BEGIN RECORDED DATA

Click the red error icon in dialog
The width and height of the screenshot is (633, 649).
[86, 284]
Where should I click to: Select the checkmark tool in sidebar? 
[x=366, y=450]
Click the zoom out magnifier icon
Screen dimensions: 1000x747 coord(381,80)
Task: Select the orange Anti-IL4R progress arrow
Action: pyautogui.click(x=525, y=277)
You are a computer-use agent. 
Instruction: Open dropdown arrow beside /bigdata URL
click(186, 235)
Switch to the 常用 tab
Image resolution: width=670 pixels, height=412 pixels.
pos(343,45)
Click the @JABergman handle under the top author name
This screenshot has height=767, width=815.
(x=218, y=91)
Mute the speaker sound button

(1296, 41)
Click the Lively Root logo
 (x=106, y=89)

END RECORDED DATA

REQUIREMENTS — Present every line of the items above as a Markdown table with two columns, No. and Line, numbering the lines in order and leaving out any blank lines.

WRITTEN RESPONSE —
| No. | Line |
|---|---|
| 1 | Click the red error icon in dialog |
| 2 | The width and height of the screenshot is (633, 649). |
| 3 | [86, 284] |
| 4 | Where should I click to: Select the checkmark tool in sidebar?  |
| 5 | [x=366, y=450] |
| 6 | Click the zoom out magnifier icon |
| 7 | Screen dimensions: 1000x747 coord(381,80) |
| 8 | Task: Select the orange Anti-IL4R progress arrow |
| 9 | Action: pyautogui.click(x=525, y=277) |
| 10 | You are a computer-use agent.  |
| 11 | Instruction: Open dropdown arrow beside /bigdata URL |
| 12 | click(186, 235) |
| 13 | Switch to the 常用 tab |
| 14 | Image resolution: width=670 pixels, height=412 pixels. |
| 15 | pos(343,45) |
| 16 | Click the @JABergman handle under the top author name |
| 17 | This screenshot has height=767, width=815. |
| 18 | (x=218, y=91) |
| 19 | Mute the speaker sound button |
| 20 | (1296, 41) |
| 21 | Click the Lively Root logo |
| 22 |  (x=106, y=89) |